Il Rapporto 2021 dell’Alleanza italiana per lo sviluppo sostenibile (Asvis) evidenza che il nostro Paese è ancora lontano dal raggiungimento dell’Obiettivo 6 – acqua pulita e igiene – dell’Agenda 2030 dell’Organizzazione delle nazioni unite (Onu). In particolare rivolge l’attenzione ai due target sui quali l’Italia deve ancora lavorare: l’accesso universale ed equo all’acqua potabile, sicura e alla portata di tutti (Traguardo 6.1) e il miglioramento della qualità dell’acqua attraverso la riduzione dell’inquinamento, delle pratiche di scarico non controllato e del rilascio di sostanze chimiche e materiali pericolosi (Traguardo 6.3).
Secondo l’ultimo dossier di Legambiente, una delle maggiori criticità delle acque italiane è lo stato chimico. Spesso le acque dei fiumi e dei laghi, così come quelle di falda sotterranee, sono utilizzate per smaltire i reflui delle lavorazioni industriali e agricole.

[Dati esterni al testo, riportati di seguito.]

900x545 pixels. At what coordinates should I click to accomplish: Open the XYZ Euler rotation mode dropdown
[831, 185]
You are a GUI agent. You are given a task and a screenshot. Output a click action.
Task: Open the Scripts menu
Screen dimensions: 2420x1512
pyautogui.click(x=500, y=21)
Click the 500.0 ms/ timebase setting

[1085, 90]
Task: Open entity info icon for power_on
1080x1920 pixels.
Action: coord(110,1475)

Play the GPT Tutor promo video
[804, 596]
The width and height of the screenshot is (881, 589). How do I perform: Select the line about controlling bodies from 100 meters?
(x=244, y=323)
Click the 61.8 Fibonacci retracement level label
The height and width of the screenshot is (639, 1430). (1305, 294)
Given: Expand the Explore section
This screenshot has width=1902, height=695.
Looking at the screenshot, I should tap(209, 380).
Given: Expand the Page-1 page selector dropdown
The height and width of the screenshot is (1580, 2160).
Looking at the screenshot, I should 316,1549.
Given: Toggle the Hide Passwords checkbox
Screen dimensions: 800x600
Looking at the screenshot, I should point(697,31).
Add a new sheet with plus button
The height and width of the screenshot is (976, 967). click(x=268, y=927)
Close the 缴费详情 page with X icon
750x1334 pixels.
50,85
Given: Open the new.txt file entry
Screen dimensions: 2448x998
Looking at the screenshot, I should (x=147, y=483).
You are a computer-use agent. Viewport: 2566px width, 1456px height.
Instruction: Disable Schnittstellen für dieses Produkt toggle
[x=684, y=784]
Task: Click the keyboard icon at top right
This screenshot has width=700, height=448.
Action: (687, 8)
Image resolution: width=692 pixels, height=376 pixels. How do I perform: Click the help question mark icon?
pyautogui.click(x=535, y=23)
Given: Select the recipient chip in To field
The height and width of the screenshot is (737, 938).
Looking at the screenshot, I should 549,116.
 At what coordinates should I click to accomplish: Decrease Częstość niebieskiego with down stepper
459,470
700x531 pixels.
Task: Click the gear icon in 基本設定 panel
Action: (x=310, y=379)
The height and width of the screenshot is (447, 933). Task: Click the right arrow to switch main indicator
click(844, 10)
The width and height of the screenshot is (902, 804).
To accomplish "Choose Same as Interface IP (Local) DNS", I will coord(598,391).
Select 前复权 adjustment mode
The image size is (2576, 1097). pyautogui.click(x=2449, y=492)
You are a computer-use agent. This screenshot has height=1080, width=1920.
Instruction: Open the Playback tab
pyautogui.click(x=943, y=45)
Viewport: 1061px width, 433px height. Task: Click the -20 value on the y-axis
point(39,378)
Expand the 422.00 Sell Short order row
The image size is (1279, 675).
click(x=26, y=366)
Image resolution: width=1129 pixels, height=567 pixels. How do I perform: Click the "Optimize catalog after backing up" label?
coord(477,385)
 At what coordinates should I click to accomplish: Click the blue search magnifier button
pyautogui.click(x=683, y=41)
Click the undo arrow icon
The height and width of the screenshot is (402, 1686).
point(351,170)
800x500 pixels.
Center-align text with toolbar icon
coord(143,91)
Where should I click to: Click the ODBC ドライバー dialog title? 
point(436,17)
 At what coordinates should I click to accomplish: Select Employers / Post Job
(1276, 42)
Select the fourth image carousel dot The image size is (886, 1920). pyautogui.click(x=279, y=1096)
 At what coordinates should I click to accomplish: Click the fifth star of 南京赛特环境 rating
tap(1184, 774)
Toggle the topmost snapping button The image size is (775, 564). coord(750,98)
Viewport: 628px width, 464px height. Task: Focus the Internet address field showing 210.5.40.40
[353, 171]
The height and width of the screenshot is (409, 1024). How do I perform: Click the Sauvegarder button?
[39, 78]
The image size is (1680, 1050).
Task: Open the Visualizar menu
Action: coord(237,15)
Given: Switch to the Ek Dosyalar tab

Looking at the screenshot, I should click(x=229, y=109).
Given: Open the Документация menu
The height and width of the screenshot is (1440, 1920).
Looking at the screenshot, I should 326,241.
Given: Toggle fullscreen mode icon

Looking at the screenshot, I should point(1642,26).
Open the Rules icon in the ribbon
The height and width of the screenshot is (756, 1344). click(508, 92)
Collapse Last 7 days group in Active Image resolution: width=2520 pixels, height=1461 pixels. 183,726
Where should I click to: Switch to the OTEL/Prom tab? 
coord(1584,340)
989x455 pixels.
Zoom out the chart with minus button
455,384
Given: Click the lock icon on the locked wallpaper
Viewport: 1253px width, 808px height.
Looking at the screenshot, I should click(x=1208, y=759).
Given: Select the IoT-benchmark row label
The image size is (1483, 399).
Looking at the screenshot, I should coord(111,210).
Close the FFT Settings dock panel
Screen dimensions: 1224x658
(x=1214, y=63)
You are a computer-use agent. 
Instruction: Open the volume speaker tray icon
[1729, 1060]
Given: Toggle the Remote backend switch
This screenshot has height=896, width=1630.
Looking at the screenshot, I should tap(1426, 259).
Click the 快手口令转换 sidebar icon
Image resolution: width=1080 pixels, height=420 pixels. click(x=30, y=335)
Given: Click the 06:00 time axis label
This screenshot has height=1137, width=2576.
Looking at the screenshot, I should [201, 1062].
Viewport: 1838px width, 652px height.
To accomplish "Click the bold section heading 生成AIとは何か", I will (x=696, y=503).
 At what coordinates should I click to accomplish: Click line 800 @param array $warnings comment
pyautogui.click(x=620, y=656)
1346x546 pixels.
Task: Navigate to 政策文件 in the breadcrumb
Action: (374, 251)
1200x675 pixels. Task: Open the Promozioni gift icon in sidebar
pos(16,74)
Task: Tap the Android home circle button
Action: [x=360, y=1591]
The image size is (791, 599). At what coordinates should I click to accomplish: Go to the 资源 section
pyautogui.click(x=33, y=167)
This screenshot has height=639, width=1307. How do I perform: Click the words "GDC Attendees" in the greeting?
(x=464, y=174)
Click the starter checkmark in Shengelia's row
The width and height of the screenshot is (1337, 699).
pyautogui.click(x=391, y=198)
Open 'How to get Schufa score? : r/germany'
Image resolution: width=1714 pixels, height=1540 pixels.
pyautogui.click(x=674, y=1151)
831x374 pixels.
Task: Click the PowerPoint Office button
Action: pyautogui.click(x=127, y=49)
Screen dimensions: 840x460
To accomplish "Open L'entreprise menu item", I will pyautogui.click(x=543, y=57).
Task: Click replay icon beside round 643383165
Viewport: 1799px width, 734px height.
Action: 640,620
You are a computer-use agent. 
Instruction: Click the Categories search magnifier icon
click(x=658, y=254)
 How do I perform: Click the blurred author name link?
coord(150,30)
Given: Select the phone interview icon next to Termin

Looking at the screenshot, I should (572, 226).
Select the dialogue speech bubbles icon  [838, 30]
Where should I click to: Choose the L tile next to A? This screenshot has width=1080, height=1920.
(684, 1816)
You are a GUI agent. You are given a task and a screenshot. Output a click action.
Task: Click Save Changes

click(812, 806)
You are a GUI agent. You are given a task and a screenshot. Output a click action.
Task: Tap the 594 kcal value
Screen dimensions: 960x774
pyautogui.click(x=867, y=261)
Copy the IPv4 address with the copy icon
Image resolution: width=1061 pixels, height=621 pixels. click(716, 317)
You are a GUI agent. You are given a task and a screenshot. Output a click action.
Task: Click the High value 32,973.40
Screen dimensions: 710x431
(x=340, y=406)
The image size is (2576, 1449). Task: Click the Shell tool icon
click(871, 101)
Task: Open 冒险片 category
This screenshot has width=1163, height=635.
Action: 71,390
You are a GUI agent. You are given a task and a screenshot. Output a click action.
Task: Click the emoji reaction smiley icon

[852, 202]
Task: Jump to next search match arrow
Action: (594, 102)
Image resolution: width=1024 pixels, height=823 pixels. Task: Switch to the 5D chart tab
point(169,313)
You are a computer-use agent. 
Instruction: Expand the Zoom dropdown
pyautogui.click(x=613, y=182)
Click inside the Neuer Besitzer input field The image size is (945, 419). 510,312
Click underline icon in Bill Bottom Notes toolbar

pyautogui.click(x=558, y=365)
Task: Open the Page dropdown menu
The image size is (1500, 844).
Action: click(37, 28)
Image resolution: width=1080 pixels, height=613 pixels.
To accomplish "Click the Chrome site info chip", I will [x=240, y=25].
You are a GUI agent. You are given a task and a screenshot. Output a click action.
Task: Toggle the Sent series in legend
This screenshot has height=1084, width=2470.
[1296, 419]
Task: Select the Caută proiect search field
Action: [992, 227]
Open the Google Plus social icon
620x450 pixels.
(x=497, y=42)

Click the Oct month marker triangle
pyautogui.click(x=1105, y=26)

I maggiori inquinanti chimici dell’acqua
Tra le sostanze maggiormente inquinanti ci sono quelle organiche, tra cui gli idrocarburi policiclici aromatici (Ipa), i composti del benzene e altri composti principalmente contenuti nei pesticidi, erbicidi e nelle vernici, e i metalli pesanti come lo zinco, il nichel e il mercurio seguiti dal piombo e dall’arsenico. Le sostanze organiche rilasciate nell’ambiente sono pari al 15% del totale mentre i metalli pesanti raggiungono l’80%. I soli pesticidi contribuiscono all’inquinamento delle acque solo per lo 0,2%.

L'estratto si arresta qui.